TRECHO>
--
Trecho extraído de: SILVEIRA, Aline Montagna da. De fontes e aguadeiros à penas d'água: reflexões sobre o sistema de abastecimento de água e as transformações da arquitetura residencial no final do século XIX em Pelotas-RS. São Paulo: Tese de Doutoramento do Programa de Pós-Graduação em Arquitetura e Urbanismo da Faculdade de Arquitetura da USP (Orientadora: Profa. Dra. Beatriz Mugayar Kühl), 2009, p. 147-152.
"A COMPANHIA HIDRÁULICA PELOTENSE
O contrato do abastecimento de água potável de Pelotas foi finalmente
efetivado em 1871, com o empresário Hygino Corrêa Durão, comerciante da cidade de
Rio Grande. Mas a transição para o novo sistema de abastecimento ocorreu
lentamente. Ainda no mês de janeiro deste ano a Câmara Municipal previa despesas
com a abertura de cacimbas para o abastecimento de água potável na cidade.
Nesse período esteve em Pelotas o viajante Augusto de Pinho que, entre suas
impressões do local, destacou o abastecimento de água da cidade. O relato do
viajante apontava que “a água de que aí se faz uso é da chuva; conduzida dos
telhados e das sotéias, há umas cisternas feitas de tijolo e terra romana a que dão o
nome de algibes”. Além disso, Pinho comentava a incorporação de uma companhia,
com o objetivo de abastecer a cidade com água potável e citava, ainda, a excelente
qualidade da água que serviria à cidade. Esse período coincide com o surgimento da
Companhia Hidráulica Pelotense.
--
DADOS COLETADOS>
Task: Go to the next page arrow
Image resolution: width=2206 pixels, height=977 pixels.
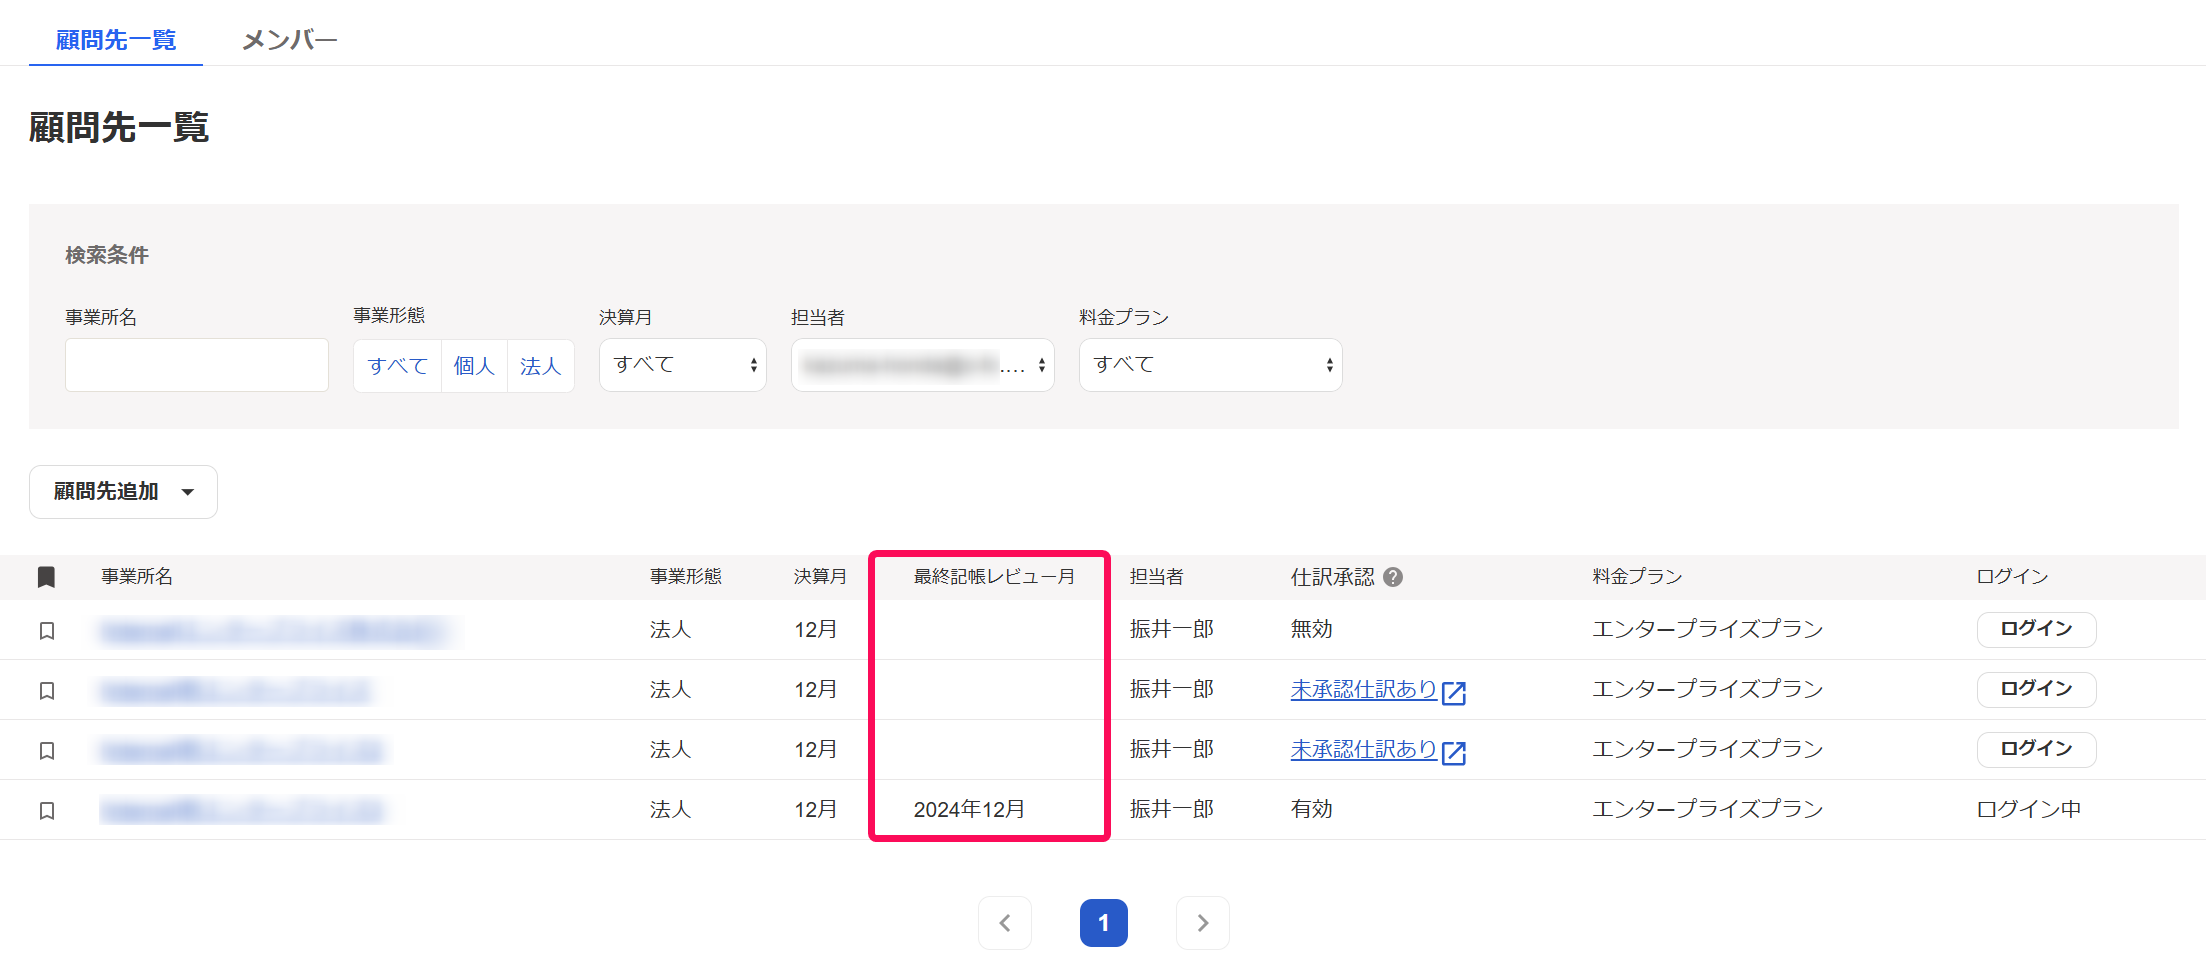Action: pos(1202,923)
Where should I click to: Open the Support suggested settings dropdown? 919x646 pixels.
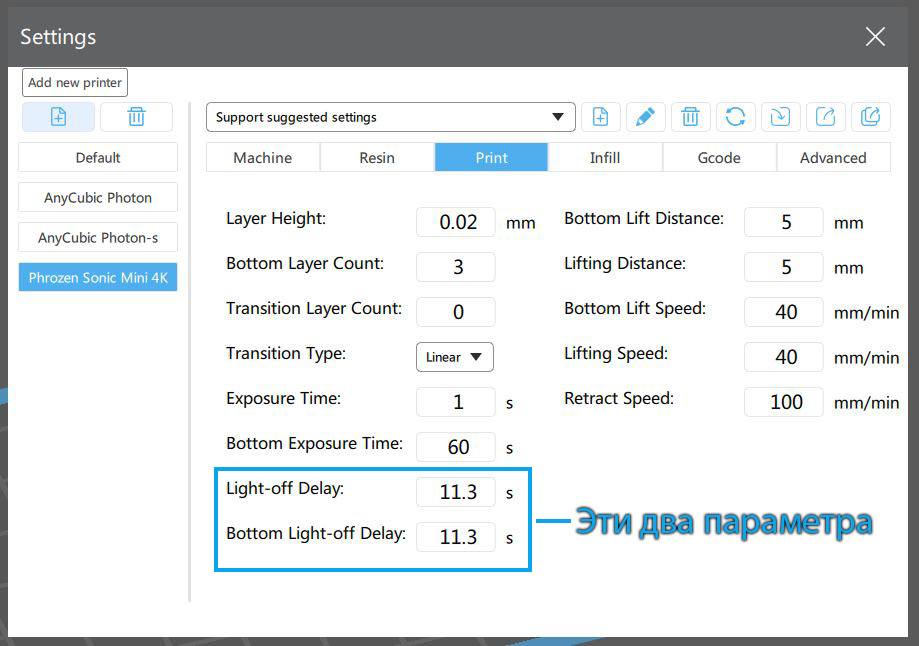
--
O QUE FAZER>
(1) Segundo o trecho, com que objetivo foi incorporada a companhia comentada por Augusto de Pinho? Responda em até três frases.
(2) Quais pessoas são nomeadas no trecho, contando também a referência bibliográfica do início?
As linhas não têm nenhuma relação com o trecho.

RESPOSTAS POR TAREFA>
(1) A companhia foi incorporada com o objetivo de abastecer a cidade com água potável. Pinho citava ainda a excelente qualidade da água que serviria à cidade.

(2)
- Aline Montagna da Silveira
- Beatriz Mugayar Kühl
- Hygino Corrêa Durão
- Augusto de Pinho